(GIVEN DATA)
- - - - -

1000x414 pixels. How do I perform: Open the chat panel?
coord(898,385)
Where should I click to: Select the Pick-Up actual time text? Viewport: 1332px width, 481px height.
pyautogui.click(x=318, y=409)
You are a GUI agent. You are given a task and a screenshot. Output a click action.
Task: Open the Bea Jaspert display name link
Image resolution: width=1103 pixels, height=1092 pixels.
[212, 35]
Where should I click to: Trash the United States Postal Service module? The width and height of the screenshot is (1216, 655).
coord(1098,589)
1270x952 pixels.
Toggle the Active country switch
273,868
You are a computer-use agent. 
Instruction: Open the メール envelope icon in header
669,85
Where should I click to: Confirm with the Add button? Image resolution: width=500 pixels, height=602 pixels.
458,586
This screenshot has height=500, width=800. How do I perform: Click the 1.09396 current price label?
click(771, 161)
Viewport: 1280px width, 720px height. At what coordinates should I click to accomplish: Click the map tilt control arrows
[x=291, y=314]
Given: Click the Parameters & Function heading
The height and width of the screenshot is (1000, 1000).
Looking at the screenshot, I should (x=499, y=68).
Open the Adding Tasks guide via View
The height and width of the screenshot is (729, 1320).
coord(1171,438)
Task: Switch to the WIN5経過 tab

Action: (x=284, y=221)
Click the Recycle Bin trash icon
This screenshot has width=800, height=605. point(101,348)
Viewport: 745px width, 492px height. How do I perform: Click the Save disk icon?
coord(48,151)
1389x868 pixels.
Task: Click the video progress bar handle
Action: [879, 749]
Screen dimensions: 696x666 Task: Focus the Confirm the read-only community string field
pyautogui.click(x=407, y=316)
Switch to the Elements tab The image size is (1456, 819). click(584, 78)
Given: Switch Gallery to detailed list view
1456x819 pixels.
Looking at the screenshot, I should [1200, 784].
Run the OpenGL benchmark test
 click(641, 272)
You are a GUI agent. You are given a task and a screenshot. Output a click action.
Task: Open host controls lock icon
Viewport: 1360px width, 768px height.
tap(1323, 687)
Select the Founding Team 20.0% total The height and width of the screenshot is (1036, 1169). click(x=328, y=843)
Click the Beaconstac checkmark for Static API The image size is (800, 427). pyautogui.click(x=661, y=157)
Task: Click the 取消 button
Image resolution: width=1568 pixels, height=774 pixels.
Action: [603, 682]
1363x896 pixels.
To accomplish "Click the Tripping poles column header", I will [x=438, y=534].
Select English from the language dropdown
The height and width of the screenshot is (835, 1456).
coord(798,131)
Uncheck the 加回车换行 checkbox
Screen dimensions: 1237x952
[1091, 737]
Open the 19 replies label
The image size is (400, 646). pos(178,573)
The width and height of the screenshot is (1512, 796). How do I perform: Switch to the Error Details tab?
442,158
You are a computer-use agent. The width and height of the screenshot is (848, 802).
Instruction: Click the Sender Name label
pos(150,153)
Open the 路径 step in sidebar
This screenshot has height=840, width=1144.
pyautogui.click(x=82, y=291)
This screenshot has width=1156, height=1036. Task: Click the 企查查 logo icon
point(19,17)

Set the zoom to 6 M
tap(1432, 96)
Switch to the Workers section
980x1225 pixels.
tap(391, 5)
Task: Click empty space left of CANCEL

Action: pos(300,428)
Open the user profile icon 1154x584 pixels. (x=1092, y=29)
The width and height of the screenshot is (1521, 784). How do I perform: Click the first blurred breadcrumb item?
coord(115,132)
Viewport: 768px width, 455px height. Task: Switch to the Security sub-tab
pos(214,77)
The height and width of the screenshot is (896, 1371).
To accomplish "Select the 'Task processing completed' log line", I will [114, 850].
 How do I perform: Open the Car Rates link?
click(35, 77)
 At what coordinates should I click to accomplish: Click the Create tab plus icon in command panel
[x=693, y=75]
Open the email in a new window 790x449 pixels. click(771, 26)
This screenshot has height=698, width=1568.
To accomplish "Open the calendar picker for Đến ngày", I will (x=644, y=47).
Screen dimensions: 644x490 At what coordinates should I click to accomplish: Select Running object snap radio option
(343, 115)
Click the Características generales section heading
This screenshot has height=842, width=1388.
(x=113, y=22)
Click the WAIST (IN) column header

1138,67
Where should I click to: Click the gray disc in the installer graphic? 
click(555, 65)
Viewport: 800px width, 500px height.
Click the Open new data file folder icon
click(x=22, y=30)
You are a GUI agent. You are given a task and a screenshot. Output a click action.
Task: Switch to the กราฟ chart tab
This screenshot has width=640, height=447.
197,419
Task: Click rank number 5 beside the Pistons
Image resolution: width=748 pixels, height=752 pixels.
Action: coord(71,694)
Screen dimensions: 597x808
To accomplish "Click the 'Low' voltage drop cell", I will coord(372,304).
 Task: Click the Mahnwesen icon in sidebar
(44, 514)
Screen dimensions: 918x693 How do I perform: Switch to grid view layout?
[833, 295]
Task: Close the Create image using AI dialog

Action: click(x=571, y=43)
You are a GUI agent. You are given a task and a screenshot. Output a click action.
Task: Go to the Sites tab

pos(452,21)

- - - - -

(TASK DETAILS)
Rewrite the entire listing above as a numbered list, one line per item, and leave out the blank lines.

(WRITTEN SOLUTION)
1. 1000x414 pixels. How do I perform: Open the chat panel?
2. coord(898,385)
3. Where should I click to: Select the Pick-Up actual time text? Viewport: 1332px width, 481px height.
4. pyautogui.click(x=318, y=409)
5. You are a GUI agent. You are given a task and a screenshot. Output a click action.
6. Task: Open the Bea Jaspert display name link
7. Image resolution: width=1103 pixels, height=1092 pixels.
8. [212, 35]
9. Where should I click to: Trash the United States Postal Service module? The width and height of the screenshot is (1216, 655).
10. coord(1098,589)
11. 1270x952 pixels.
12. Toggle the Active country switch
13. 273,868
14. You are a computer-use agent. 
15. Instruction: Open the メール envelope icon in header
16. 669,85
17. Where should I click to: Confirm with the Add button? Image resolution: width=500 pixels, height=602 pixels.
18. 458,586
19. This screenshot has height=500, width=800. How do I perform: Click the 1.09396 current price label?
20. click(771, 161)
21. Viewport: 1280px width, 720px height. At what coordinates should I click to accomplish: Click the map tilt control arrows
22. [x=291, y=314]
23. Given: Click the Parameters & Function heading
24. The height and width of the screenshot is (1000, 1000).
25. Looking at the screenshot, I should (x=499, y=68).
26. Open the Adding Tasks guide via View
27. The height and width of the screenshot is (729, 1320).
28. coord(1171,438)
29. Task: Switch to the WIN5経過 tab
30. Action: (x=284, y=221)
31. Click the Recycle Bin trash icon
32. This screenshot has width=800, height=605. point(101,348)
33. Viewport: 745px width, 492px height. How do I perform: Click the Save disk icon?
34. coord(48,151)
35. 1389x868 pixels.
36. Task: Click the video progress bar handle
37. Action: [879, 749]
38. Screen dimensions: 696x666 Task: Focus the Confirm the read-only community string field
39. pyautogui.click(x=407, y=316)
40. Switch to the Elements tab The image size is (1456, 819). click(584, 78)
41. Given: Switch Gallery to detailed list view
42. 1456x819 pixels.
43. Looking at the screenshot, I should [1200, 784].
44. Run the OpenGL benchmark test
45.  click(641, 272)
46. You are a GUI agent. You are given a task and a screenshot. Output a click action.
47. Task: Open host controls lock icon
48. Viewport: 1360px width, 768px height.
49. tap(1323, 687)
50. Select the Founding Team 20.0% total The height and width of the screenshot is (1036, 1169). click(x=328, y=843)
51. Click the Beaconstac checkmark for Static API The image size is (800, 427). pyautogui.click(x=661, y=157)
52. Task: Click the 取消 button
53. Image resolution: width=1568 pixels, height=774 pixels.
54. Action: [603, 682]
55. 1363x896 pixels.
56. To accomplish "Click the Tripping poles column header", I will [x=438, y=534].
57. Select English from the language dropdown
58. The height and width of the screenshot is (835, 1456).
59. coord(798,131)
60. Uncheck the 加回车换行 checkbox
61. Screen dimensions: 1237x952
62. [1091, 737]
63. Open the 19 replies label
64. The image size is (400, 646). pos(178,573)
65. The width and height of the screenshot is (1512, 796). How do I perform: Switch to the Error Details tab?
66. 442,158
67. You are a computer-use agent. The width and height of the screenshot is (848, 802).
68. Instruction: Click the Sender Name label
69. pos(150,153)
70. Open the 路径 step in sidebar
71. This screenshot has height=840, width=1144.
72. pyautogui.click(x=82, y=291)
73. This screenshot has width=1156, height=1036. Task: Click the 企查查 logo icon
74. point(19,17)
75. Set the zoom to 6 M
76. tap(1432, 96)
77. Switch to the Workers section
78. 980x1225 pixels.
79. tap(391, 5)
80. Task: Click empty space left of CANCEL
81. Action: pos(300,428)
82. Open the user profile icon 1154x584 pixels. (x=1092, y=29)
83. The width and height of the screenshot is (1521, 784). How do I perform: Click the first blurred breadcrumb item?
84. coord(115,132)
85. Viewport: 768px width, 455px height. Task: Switch to the Security sub-tab
86. pos(214,77)
87. The height and width of the screenshot is (896, 1371).
88. To accomplish "Select the 'Task processing completed' log line", I will [114, 850].
89.  How do I perform: Open the Car Rates link?
90. click(35, 77)
91.  At what coordinates should I click to accomplish: Click the Create tab plus icon in command panel
92. [x=693, y=75]
93. Open the email in a new window 790x449 pixels. click(771, 26)
94. This screenshot has height=698, width=1568.
95. To accomplish "Open the calendar picker for Đến ngày", I will (x=644, y=47).
96. Screen dimensions: 644x490 At what coordinates should I click to accomplish: Select Running object snap radio option
97. (343, 115)
98. Click the Características generales section heading
99. This screenshot has height=842, width=1388.
100. (x=113, y=22)
101. Click the WAIST (IN) column header
102. 1138,67
103. Where should I click to: Click the gray disc in the installer graphic? 
104. click(555, 65)
105. Viewport: 800px width, 500px height.
106. Click the Open new data file folder icon
107. click(x=22, y=30)
108. You are a GUI agent. You are given a task and a screenshot. Output a click action.
109. Task: Switch to the กราฟ chart tab
110. This screenshot has width=640, height=447.
111. 197,419
112. Task: Click rank number 5 beside the Pistons
113. Image resolution: width=748 pixels, height=752 pixels.
114. Action: coord(71,694)
115. Screen dimensions: 597x808
116. To accomplish "Click the 'Low' voltage drop cell", I will coord(372,304).
117.  Task: Click the Mahnwesen icon in sidebar
118. (44, 514)
119. Screen dimensions: 918x693 How do I perform: Switch to grid view layout?
120. [833, 295]
121. Task: Close the Create image using AI dialog
122. Action: click(x=571, y=43)
123. You are a GUI agent. You are given a task and a screenshot. Output a click action.
124. Task: Go to the Sites tab
125. pos(452,21)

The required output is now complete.